7. The method for constructing a dynamic hybrid precision model according to claim 1, wherein in step S4, the average trace of each hessian matrix is calculated, and then reordered and grouped in sequence according to the average trace size; the precision in the optional parameter precision table S is assigned to the packets according to size, and a relatively large precision is assigned to a packet with a relatively large average trace.

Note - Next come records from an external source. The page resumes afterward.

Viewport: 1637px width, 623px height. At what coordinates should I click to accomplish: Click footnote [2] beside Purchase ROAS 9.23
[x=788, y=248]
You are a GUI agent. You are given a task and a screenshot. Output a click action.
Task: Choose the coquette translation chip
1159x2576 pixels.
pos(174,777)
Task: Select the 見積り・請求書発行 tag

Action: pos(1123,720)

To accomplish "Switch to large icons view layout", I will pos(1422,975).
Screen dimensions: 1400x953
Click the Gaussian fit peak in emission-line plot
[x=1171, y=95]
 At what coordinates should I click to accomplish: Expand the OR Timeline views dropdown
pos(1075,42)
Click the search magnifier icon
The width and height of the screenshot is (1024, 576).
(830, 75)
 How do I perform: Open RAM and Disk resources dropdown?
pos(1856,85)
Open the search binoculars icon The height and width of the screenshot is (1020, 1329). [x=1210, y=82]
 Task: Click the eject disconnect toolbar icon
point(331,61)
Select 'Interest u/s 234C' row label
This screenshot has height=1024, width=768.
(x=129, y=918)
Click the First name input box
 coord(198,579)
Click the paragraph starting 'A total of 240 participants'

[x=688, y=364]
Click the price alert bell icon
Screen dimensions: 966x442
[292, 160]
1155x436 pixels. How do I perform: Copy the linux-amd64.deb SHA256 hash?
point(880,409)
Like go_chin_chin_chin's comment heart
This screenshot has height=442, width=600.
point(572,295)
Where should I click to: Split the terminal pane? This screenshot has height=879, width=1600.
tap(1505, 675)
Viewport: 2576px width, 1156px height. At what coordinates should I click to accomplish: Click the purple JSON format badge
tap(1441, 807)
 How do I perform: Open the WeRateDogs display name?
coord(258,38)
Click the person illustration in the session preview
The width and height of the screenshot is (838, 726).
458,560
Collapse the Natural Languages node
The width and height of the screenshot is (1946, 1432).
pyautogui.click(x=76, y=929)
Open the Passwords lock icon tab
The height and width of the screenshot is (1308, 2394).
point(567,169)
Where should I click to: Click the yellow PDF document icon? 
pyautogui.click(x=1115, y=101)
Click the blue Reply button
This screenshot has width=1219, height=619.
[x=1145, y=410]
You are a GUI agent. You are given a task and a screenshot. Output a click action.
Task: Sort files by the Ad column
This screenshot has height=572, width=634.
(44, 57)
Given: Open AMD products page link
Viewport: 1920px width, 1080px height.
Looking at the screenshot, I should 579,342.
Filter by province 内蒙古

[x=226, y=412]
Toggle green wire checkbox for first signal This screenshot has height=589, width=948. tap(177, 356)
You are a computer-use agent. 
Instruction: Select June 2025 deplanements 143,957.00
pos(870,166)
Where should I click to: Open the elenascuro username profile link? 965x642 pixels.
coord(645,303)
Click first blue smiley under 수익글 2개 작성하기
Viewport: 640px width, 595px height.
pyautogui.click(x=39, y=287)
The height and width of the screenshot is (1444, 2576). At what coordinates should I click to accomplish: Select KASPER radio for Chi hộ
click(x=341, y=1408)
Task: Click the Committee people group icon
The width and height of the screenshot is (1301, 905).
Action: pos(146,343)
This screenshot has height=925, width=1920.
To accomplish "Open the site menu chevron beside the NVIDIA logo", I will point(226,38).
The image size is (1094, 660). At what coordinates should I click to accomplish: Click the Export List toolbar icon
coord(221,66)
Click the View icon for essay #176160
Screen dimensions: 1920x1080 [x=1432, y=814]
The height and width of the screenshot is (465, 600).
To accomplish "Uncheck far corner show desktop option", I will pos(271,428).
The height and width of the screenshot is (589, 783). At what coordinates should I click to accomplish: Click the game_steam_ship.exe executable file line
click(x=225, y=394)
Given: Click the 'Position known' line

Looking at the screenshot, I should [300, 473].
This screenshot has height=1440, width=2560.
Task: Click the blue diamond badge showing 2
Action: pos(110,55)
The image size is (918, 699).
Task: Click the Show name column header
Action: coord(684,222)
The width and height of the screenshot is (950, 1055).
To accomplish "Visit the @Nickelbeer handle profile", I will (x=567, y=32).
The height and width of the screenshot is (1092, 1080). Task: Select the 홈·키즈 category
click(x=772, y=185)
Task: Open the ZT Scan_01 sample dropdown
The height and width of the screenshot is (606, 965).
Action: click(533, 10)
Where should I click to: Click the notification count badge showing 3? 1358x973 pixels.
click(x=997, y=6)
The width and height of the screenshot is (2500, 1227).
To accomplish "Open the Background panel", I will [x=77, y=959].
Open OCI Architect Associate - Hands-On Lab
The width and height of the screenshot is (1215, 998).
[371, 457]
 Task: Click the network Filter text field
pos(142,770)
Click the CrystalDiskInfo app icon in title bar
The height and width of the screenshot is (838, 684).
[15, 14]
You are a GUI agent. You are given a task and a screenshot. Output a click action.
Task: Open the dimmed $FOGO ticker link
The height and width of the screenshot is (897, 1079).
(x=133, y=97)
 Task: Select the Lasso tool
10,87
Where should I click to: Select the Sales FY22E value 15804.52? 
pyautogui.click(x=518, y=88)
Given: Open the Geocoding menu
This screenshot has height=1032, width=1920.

8. The method for constructing a dynamic mixed-precision model according to claim 1, wherein in step S6, the original floating-point type parameter w is normalized to obtain a parameter

Wherein

To normalized parameters

Performing quantization operation with the formula

Wherein k is the quantization precision; the quantized value

Remap to [ -1, +1 [ -1 [ ]]Interval of the formula

Each training iteration samples the submodel MIN with the lowest average parameter precision and n-1 random mixed precision submodels in all mixed precision submodels, namely a total sampling n mixed precision submodelsAnd (6) performing iteration.

9. The dynamic hybrid precision model construction method according to claim 1, wherein in step S8, two optional deployment evaluation indicators are set based on the memory occupation size and the calculation amount size of the hybrid precision submodel parameters during deployment to dynamically adjust the optimal classification precision;

the method specifically comprises the following steps:

10. A dynamic hybrid precision model construction system is characterized in that a hybrid precision model is constructed by the method of any one of claims 1 to 9, and proper hybrid precision submodels are selected according to actual deployment requirements and a hybrid precision state conversion table to form a hybrid bit deployment state table for actual deployment.